Throughout your fellowship, you participate in and periodically present at these conferences:


  • Neurology Grand Rounds. Research presentations are given by Mayo Clinic faculty, visiting faculty or neurology residents. Clinical pathological and vascular conferences are held several times a year.
  • Cerebrovascular Conference. Cerebrovascular cases are presented and discussed. This is held jointly with the Department of Neurologic Surgery every other Monday.
  • Neurosurgery Morbidity and Mortality Conference. Held monthly.

Tuesdays and every other Wednesday

  • Core Curriculum. This is a comprehensive critical care curriculum that covers all aspects of critical care and includes board review sessions every year.
  • Neurology Morbidity and Mortality Conference. Held monthly.


  • Clinical case conferences. Each week, critical care conferences are held at Mayo Clinic Hospital, Saint Marys Campus, which alternate among the adult inpatient neurology, child and adolescent neurology, neurosurgery, and neuro-ophthalmology divisions.
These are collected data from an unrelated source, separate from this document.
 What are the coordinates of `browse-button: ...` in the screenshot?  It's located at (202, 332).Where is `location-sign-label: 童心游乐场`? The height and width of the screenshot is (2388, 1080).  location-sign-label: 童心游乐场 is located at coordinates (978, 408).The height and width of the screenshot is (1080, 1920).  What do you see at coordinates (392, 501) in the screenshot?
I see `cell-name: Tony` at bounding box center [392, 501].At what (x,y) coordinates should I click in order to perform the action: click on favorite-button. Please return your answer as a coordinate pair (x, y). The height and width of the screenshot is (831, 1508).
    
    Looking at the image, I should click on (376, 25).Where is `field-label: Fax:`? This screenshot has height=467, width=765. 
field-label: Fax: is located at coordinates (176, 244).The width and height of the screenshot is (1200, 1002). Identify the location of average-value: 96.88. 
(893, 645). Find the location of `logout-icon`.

  • Critical Care Grand Rounds. A broad range of topics relating to critical care are discussed on a weekly basis.


  • Journal clubs
  • Combined neurocritical care and neurosurgical trauma conference

Research training

A major goal of Mayo Clinic's critical care specialists is to continue a long tradition of clinical research in critical care neurology. Clinical epidemiological research is emphasized in division research activities, including clinical treatment trials and medical records research. These types of research are a natural extension of Mayo's extensive experience with patient care, a unique records system and a unique local population base.

Development of independent research projects is encouraged and supported with training in database management and biostatistics.

When you complete your research, you are expected to present it at a scientific meeting or prepare it for publication in a scientific journal. Past fellows have been very successful, with some completing up to 15 manuscripts a year.


During your first year of fellowship, you are allowed 10 presentation trip days. Approximately three days are allowed for each trip. Mayo reimburses costs incurred up to $1,750 for each trip.

During your second year of fellowship, you are allowed 10 presentation trip days and five attendance trip days with the same reimbursement guidelines. An attendance trip does not require that you present research.


Vacation is limited to 15 days a year.


To ensure that you acquire adequate knowledge and develop the appropriate technical skills to meet program expectations, your performance is monitored carefully during the Neurocritical Care Fellowship. You are formally evaluated by supervising faculty members on a regular basis and meet with the program director to review these evaluations. In addition, you regularly evaluate the faculty to confirm that your educational needs are being met.